Laboratory of Molecular Cell Biology, Institute of Biochemistry and Cell Biology, Shanghai Institutes for Biological Sciences, Chinese Academy of Sciences, Shanghai, China.
Int J Cancer. 2010 Aug 1;127(3):707-17. doi: 10.1002/ijc.25069.

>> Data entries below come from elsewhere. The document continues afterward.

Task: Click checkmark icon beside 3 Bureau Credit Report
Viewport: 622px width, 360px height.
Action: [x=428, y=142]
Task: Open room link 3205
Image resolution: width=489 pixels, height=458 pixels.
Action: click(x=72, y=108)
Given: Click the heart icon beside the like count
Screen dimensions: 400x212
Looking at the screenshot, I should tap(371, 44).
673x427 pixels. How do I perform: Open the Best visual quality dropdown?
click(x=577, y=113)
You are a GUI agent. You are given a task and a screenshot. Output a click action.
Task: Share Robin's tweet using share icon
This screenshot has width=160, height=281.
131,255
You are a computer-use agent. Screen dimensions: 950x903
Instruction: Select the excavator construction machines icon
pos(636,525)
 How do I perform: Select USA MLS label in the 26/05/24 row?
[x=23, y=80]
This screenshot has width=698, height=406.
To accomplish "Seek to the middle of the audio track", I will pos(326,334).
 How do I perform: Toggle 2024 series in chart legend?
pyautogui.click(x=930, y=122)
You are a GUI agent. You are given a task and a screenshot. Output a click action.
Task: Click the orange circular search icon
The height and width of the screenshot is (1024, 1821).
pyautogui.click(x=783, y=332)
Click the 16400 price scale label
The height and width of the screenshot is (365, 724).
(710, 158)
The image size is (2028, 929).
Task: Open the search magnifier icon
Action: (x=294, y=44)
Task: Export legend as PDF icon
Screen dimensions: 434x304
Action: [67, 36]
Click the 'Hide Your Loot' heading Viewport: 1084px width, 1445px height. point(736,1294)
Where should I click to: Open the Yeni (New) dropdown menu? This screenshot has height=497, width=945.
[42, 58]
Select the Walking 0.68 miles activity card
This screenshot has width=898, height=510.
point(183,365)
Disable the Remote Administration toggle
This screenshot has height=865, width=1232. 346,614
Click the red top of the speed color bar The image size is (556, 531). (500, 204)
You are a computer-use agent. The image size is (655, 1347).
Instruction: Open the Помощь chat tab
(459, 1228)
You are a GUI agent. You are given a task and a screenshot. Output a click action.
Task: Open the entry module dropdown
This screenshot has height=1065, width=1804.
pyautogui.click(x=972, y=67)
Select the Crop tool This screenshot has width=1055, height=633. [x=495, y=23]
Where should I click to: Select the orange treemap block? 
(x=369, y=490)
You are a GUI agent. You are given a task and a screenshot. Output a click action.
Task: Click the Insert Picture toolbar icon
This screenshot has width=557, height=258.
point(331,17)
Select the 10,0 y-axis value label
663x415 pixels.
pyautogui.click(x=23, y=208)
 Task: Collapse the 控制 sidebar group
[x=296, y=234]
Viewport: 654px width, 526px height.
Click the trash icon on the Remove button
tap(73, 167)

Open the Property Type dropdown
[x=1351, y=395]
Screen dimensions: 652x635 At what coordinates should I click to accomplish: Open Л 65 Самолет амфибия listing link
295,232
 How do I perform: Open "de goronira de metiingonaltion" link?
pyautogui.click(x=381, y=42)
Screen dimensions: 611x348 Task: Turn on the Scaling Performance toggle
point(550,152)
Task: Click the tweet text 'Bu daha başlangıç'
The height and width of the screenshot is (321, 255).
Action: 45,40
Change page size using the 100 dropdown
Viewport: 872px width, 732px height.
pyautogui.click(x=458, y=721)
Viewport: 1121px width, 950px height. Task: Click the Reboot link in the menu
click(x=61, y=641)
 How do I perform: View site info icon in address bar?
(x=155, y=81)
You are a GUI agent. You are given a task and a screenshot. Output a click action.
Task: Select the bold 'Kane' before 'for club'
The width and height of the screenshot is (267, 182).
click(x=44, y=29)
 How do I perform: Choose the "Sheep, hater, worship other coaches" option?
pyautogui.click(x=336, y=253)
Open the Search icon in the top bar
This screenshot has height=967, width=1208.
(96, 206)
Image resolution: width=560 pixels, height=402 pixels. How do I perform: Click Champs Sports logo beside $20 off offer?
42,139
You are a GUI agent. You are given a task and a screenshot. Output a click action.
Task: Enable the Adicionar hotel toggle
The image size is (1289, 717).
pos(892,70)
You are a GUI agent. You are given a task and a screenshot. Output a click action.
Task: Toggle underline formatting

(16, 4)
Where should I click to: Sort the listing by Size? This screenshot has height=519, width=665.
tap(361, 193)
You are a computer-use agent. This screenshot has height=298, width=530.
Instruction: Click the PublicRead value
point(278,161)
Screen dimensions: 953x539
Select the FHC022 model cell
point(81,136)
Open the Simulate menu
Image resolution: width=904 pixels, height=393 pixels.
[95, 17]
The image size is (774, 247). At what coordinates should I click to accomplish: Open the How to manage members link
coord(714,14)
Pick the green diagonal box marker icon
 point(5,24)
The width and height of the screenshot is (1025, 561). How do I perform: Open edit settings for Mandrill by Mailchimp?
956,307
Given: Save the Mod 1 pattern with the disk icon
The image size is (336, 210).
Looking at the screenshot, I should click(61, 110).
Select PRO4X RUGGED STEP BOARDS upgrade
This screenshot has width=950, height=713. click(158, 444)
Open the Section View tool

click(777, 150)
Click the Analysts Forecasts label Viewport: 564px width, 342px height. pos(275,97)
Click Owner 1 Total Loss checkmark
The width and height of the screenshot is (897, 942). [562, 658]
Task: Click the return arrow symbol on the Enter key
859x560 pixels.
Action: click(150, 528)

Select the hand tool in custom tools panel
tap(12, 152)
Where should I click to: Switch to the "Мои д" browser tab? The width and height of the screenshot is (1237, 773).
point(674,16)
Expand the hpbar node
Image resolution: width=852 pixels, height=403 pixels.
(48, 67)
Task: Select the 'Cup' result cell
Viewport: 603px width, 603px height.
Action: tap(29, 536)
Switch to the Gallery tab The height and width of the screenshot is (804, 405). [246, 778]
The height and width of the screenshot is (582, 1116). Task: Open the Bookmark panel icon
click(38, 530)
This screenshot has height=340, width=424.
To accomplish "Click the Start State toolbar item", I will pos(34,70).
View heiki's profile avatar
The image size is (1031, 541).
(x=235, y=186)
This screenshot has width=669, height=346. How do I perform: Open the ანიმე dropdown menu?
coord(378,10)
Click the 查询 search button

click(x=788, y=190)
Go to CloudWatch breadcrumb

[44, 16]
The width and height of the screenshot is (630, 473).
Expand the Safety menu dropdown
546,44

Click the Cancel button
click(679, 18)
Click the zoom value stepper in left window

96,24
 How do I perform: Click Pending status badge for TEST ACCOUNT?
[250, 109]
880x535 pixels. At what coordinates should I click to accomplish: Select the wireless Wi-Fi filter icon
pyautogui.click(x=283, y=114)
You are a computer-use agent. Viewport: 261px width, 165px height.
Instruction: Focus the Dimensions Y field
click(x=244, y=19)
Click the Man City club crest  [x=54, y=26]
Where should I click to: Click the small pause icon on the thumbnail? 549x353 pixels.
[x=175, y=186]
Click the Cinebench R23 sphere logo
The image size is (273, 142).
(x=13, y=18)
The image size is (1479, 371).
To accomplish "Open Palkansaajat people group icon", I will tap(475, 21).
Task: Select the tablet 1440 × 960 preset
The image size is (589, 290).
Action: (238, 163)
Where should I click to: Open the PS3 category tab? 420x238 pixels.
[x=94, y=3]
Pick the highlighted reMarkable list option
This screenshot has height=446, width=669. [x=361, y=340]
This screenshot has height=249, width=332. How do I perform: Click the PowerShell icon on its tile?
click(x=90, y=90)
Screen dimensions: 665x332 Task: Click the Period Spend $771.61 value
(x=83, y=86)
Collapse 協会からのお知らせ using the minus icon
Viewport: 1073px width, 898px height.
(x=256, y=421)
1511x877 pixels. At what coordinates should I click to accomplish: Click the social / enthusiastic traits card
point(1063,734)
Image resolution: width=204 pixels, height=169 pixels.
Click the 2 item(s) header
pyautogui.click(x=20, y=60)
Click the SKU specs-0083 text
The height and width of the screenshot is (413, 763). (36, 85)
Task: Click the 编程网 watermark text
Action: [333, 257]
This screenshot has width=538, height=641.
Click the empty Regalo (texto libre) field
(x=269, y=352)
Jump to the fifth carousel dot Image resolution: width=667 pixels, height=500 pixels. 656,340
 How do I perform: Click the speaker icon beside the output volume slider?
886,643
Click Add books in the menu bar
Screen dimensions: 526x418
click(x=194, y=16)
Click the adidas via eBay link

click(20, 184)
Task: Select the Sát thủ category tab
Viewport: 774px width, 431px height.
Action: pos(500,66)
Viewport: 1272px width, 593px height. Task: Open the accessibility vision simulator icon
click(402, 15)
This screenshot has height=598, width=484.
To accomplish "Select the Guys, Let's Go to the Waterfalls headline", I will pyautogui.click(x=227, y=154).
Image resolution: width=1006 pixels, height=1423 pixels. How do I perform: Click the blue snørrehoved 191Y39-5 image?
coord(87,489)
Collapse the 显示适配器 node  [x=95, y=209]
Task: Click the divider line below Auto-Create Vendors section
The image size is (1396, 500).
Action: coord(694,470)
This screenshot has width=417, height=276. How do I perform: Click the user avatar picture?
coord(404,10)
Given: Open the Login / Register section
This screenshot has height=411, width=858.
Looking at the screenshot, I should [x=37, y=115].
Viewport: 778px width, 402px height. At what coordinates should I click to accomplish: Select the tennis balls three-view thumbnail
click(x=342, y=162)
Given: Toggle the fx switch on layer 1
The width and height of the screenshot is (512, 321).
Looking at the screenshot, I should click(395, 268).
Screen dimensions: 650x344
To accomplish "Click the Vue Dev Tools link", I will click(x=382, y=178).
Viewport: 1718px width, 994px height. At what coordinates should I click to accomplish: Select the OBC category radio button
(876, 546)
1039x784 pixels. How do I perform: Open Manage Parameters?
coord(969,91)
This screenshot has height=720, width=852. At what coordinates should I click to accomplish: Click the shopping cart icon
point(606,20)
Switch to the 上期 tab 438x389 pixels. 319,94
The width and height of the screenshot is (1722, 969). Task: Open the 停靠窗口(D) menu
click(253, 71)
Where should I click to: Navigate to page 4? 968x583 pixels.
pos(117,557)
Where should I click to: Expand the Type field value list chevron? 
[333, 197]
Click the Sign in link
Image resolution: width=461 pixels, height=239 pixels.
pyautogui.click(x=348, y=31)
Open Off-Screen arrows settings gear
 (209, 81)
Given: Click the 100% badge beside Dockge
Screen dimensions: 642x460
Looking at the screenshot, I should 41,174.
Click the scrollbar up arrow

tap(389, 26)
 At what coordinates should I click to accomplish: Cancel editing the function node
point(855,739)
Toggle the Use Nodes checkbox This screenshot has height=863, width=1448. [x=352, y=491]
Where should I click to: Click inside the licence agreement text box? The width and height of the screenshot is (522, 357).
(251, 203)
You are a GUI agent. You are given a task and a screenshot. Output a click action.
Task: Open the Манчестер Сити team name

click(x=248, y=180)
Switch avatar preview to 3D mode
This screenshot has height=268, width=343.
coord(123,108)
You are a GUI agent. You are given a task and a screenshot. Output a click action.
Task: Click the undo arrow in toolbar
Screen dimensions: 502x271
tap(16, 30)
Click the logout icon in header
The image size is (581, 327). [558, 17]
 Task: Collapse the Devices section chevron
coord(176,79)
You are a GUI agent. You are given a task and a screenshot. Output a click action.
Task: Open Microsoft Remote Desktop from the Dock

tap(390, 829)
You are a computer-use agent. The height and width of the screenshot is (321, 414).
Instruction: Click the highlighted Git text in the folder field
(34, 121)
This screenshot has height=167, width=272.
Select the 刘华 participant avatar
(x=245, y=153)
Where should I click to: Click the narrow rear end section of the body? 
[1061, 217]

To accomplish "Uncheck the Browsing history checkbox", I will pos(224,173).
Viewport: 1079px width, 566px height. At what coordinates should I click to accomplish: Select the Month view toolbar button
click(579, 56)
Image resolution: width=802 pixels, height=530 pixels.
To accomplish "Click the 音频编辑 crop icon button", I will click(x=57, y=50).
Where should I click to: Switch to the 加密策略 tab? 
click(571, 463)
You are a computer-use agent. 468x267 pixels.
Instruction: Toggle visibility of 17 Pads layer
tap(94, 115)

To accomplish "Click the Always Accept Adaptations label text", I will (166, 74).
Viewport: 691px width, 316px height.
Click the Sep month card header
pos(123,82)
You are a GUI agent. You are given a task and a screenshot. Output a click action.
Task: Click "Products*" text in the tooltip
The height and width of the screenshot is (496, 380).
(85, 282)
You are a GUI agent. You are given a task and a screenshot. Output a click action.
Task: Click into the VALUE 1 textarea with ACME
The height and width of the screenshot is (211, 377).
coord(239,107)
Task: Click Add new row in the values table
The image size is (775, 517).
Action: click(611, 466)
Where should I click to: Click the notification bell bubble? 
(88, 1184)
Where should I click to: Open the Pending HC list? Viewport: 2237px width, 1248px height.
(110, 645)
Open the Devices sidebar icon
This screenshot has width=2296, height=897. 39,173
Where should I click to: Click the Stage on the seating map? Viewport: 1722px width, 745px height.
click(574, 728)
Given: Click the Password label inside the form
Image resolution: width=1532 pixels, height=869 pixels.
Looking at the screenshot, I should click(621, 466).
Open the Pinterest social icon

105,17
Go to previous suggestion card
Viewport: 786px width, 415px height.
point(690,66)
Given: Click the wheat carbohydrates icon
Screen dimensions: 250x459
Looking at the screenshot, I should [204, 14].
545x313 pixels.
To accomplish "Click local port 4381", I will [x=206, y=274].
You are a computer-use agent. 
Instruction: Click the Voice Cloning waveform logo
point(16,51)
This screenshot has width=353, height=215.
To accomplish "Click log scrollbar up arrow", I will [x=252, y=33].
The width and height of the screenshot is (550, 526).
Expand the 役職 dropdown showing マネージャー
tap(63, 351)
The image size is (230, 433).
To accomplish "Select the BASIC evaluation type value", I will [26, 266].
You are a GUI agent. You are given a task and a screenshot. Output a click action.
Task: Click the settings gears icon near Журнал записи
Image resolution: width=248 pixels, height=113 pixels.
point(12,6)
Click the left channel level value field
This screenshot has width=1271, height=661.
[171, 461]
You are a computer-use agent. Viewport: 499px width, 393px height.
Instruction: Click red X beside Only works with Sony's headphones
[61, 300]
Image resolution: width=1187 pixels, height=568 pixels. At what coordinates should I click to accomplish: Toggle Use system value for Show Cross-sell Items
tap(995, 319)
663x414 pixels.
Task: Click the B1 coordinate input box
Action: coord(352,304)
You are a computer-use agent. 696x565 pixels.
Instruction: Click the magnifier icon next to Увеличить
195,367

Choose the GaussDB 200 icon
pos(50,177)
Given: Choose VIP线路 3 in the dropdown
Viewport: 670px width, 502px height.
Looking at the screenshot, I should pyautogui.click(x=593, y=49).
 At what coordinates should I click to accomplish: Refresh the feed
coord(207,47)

Prostate cancer (PCa) is the second leading cause of cancer-related deaths in Western male population. Previous studies have demonstrated that differential display code 3 (DD3 or DD3(PCA3)) is one of the most PCa-specific genes; therefore, it has been used as a clinical diagnostic marker for PCa. In this study, we constructed an oncolytic adenovirus Ad.DD3-E1A by using the minimal DD3 promoter to replace the native viral promoter of E1A gene. In addition, Ad.DD3-E1A was armed with therapeutic gene IL-24 to enhance its antitumor activity. The resulting adenovirus, Ad.DD3-E1A-IL-24, demonstrated PCa specificity and excellent antitumor effect. Further analyses on its antitumor mechanism revealed that it has the capacity to induce apoptosis in PCa cells and inhibit angiogenesis. These results suggest that Ad.DD3-E1A-IL-24 is a promising antitumor agent that may be able to be used in the future as a treatment for PCa.
前列腺癌(PCa)是西方男性人群癌症相关死亡的第二大主要原因。先前的研究表明,差异显示代码 3(DD3 或 DD3(PCA3))是最具 PCa 特异性的基因之一;因此,它已被用作 PCa 的临床诊断标志物。在这项研究中,我们构建了一种溶瘤腺病毒 Ad.DD3-E1A,使用最小的 DD3 启动子取代 E1A 基因的天然病毒启动子。此外,Ad.DD3-E1A 被武装了治疗基因 IL-24,以增强其抗肿瘤活性。所得腺病毒 Ad.DD3-E1A-IL-24 表现出 PCa 特异性和优异的抗肿瘤作用。对其抗肿瘤机制的进一步分析表明,它具有诱导 PCa 细胞凋亡和抑制血管生成的能力。这些结果表明,Ad.DD3-E1A-IL-24 是一种有前途的抗肿瘤药物,将来可能能够用于治疗 PCa。